▸ Page
──────────

Our contributions are 1) the adaptive sampling algorithm ExSample to facilitate ad-hoc searches over video repositories 2) a formal justification justifying ExSample’s design 3) an empirical evaluation showing ExSample is effective on real datasets and under real system constraints, and outperforms existing approaches to the search problem.

We evaluate ExSample on a variety of search queries spanning different objects, different kinds of video, and different numbers of desired results. We show savings in the number of frames processed ranging from 1.1 to 4x, with a geometric average of 2x across all settings, in comparison to an efficient random sampling. Additionally, in comparison to a surrogate-model based approach inspired on BlazeIt [blazeit], our method processes fewer frames to find the same number of distinct results in many cases, and in the remaining cases ExSample still requires one to two-orders of magnitude less clock time because ExSample does not require an upfront preprocessing phase, and so can avoid the preprocessing costs of surrogate based approaches.

2 Background

In this section we review object detection, introduce distinct object queries as opposed to plain object queries, explain our main cost evaluation metric: frames processed by the object detector, and justify our main baseline: random sampling.

2.1 Object detection

An object detector is an algorithm that operates on still images, inputting an image frame and outputting a set of boxes within the image containing the objects of interest. The amount of objects found will range from zero to arbitrarily many. Well known examples of object detectors include Yolo[yolov3] and Mask R-CNN[maskrcnn].

In Figure 1, we show two example frames that have been processed by an object detector, with the traffic light detections surrounded by boxes.

Object detectors with state of the art accuracy in benchmarks such as COCO[coco] typically process around 10 frames per second on modern hardware, though it is possible to achieve real time rates by sacrificing accuracy [tfmodels, yolov3].

In this paper we do not seek to improve on state-of-the-art object detection approaches. Instead, we treat object detectors as a black box with a costly runtime, and aim to substantially reduce the number of video frames processed by the detector.

2.2 Distinct object queries

In this paper we are interested in processing higher level queries on video enabled by the availability of object detectors. In particular, we are concerned with object queries such as “find 20 traffic lights in my dataset” over collections of multiple videos from multiple cameras. In natural video, any object of interest lingers within view over some length of time. For example, the frames in Figure 1 contain the same traffic light a few seconds apart. While either frame would be an acceptable result for our traffic light query, an application such as OpenStreetMap would not benefit more from having both frames. We are therefore interested in returning distinct object results, and we refer to this specific variation as a distinct

object query. Similarly, for an application such as constructing a training set for a classifier or detector, richer sets of diverse examples are preferable to near duplicates. Note that an application could always find near duplicates if desired by traversing the video backwards and forwards starting from a given result, the more difficult part is finding initial results in the first place.

Figure 1: Two video frames showing the same traffic light instance several seconds apart. A distinct object query is defined by having these two boxes only count as one result.

──────────

▸ Extracted records
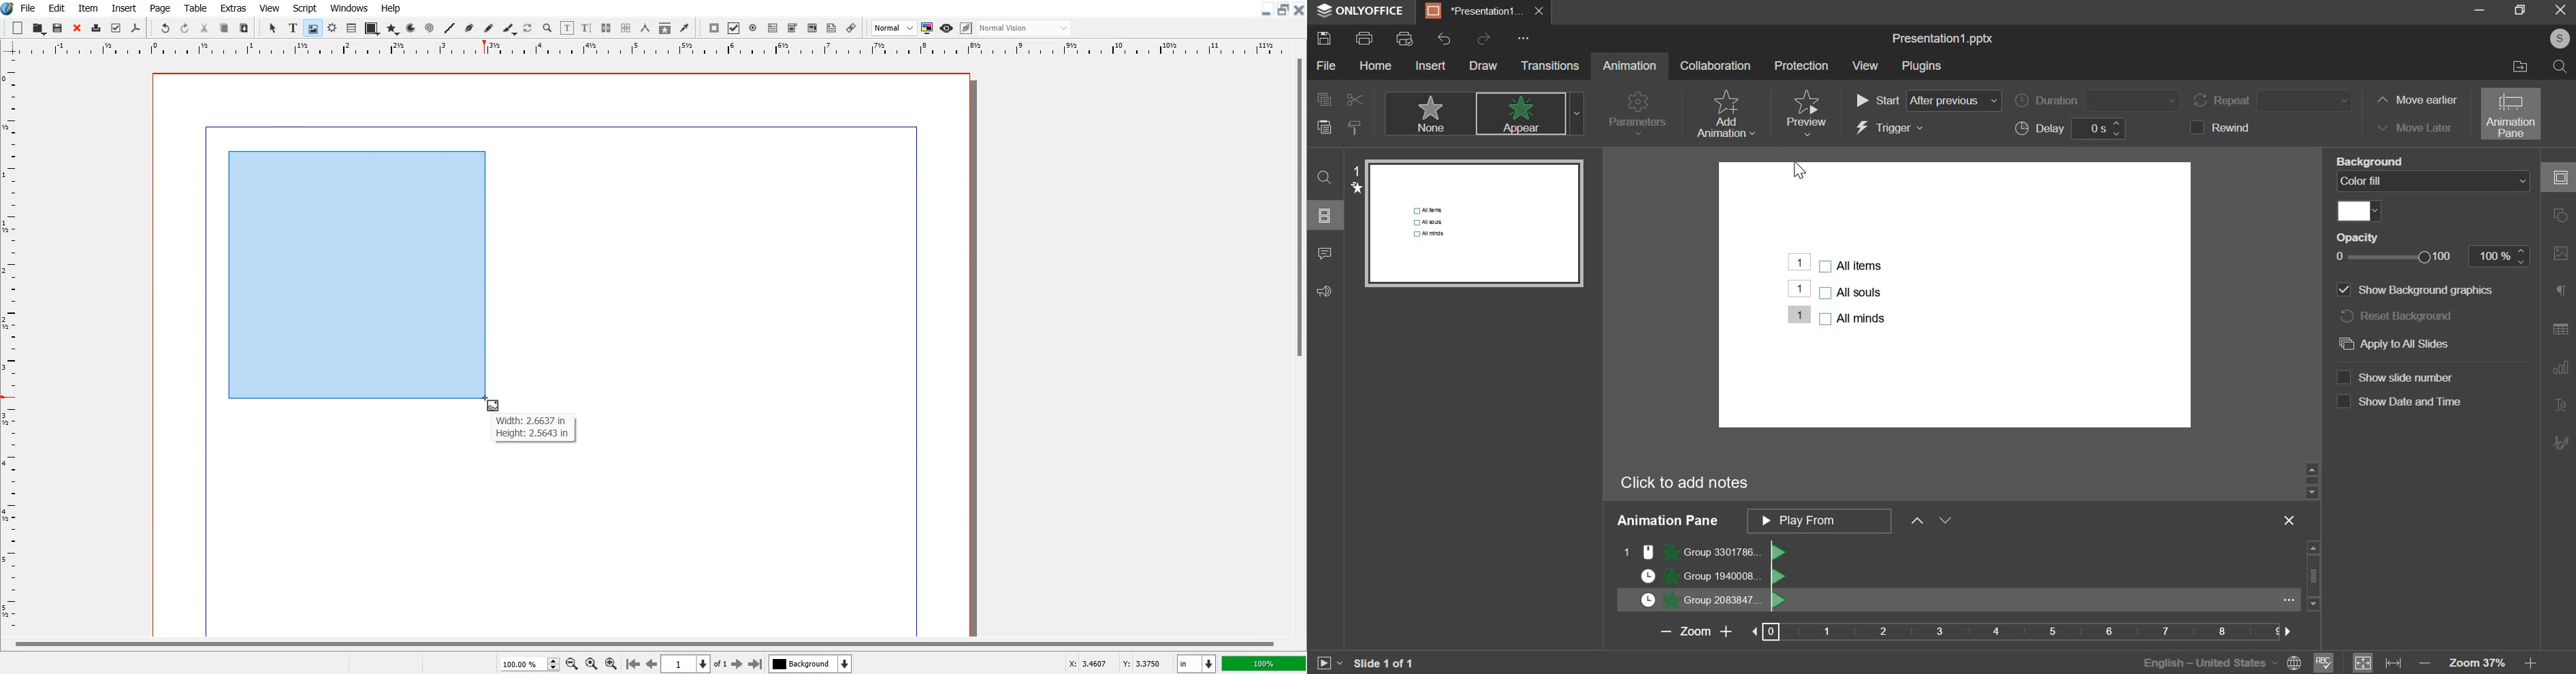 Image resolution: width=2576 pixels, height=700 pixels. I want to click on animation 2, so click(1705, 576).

──────────

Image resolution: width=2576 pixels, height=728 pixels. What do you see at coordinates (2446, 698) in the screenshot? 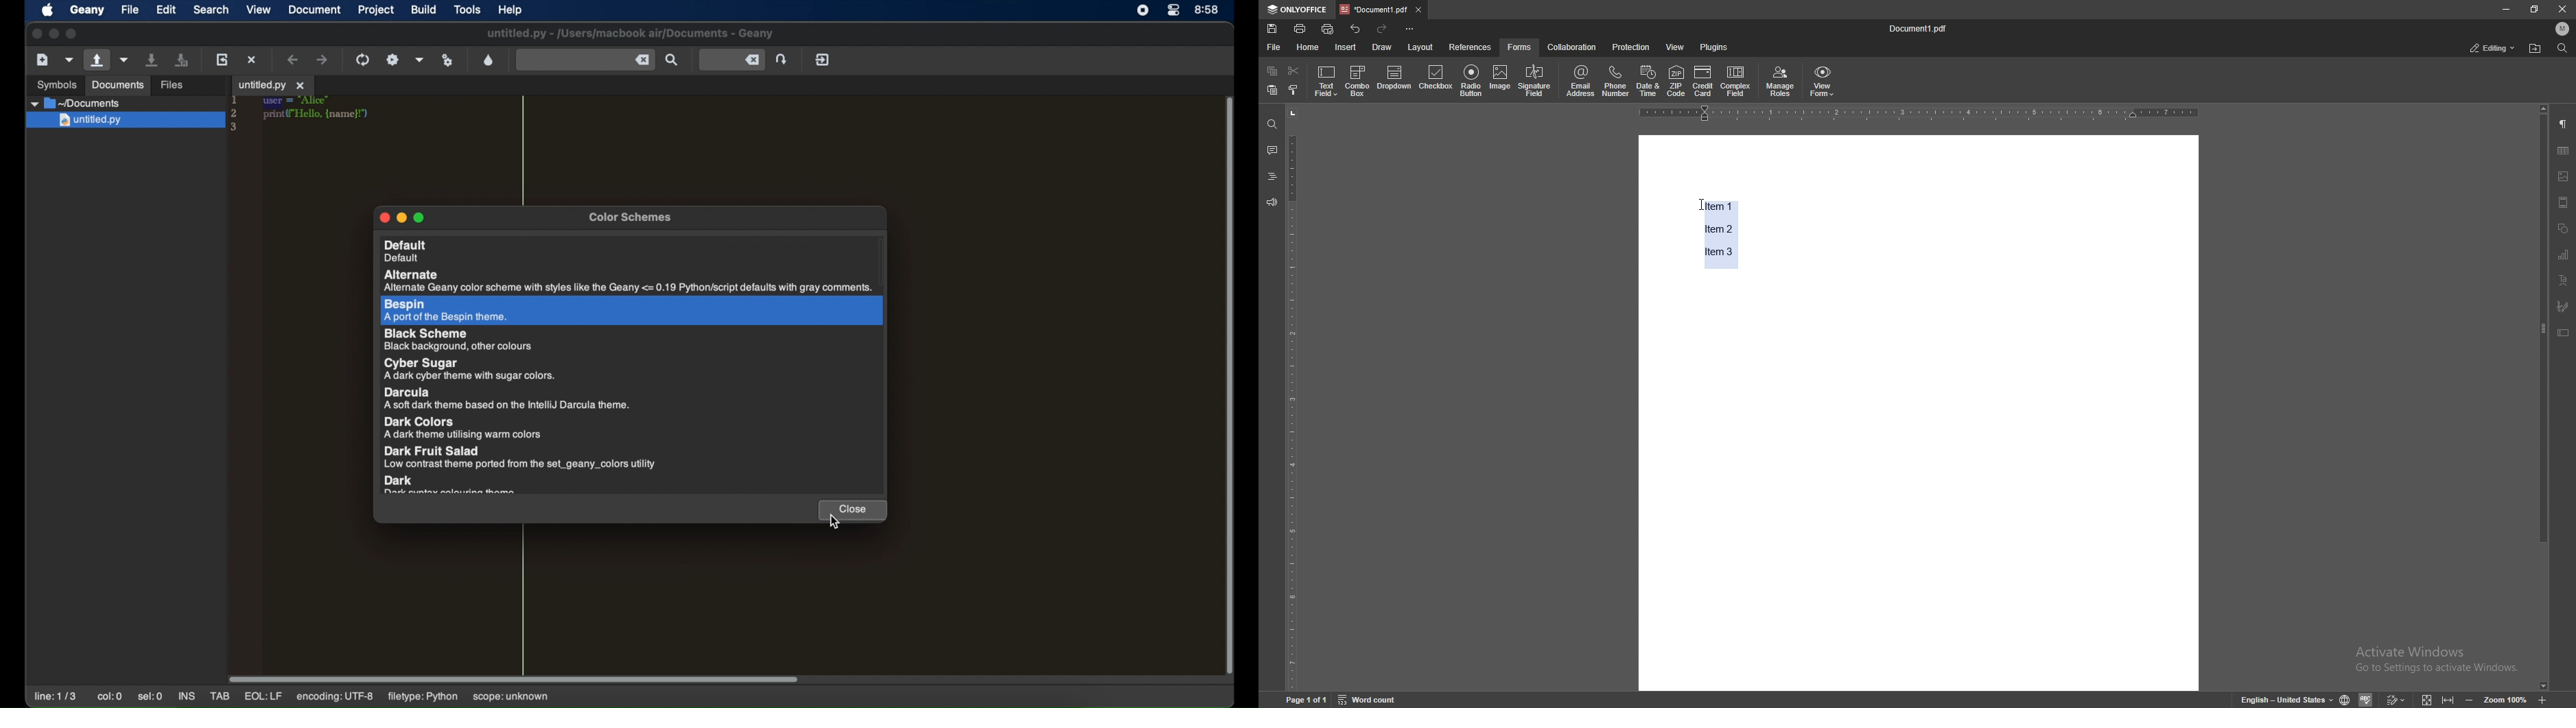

──────────

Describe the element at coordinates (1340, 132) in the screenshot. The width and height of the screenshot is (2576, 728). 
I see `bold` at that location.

──────────

▸ Required actions
1. In the ExSample text, about how many frames per second do object detectors with state-of-the-art accuracy typically process on modern hardware?
2. Rewrite the ExSample text's paragraph beginning "We evaluate ExSample on a variety" as a short bulleted list that keeps its main facts.
The records come from a separate source, not from the ExSample text.

▸ Complete answers
1. Around 10 frames per second.

2.
- ExSample was tested on search queries covering different objects, kinds of video, and numbers of desired results.
- Compared with efficient random sampling, it processed 1.1 to 4 times fewer frames, with a geometric average of 2x across all settings.
- Compared with a surrogate-model approach inspired by BlazeIt, it often processed fewer frames to find the same number of distinct results.
- In the remaining cases, it still needed one to two orders of magnitude less clock time, because it has no upfront preprocessing phase.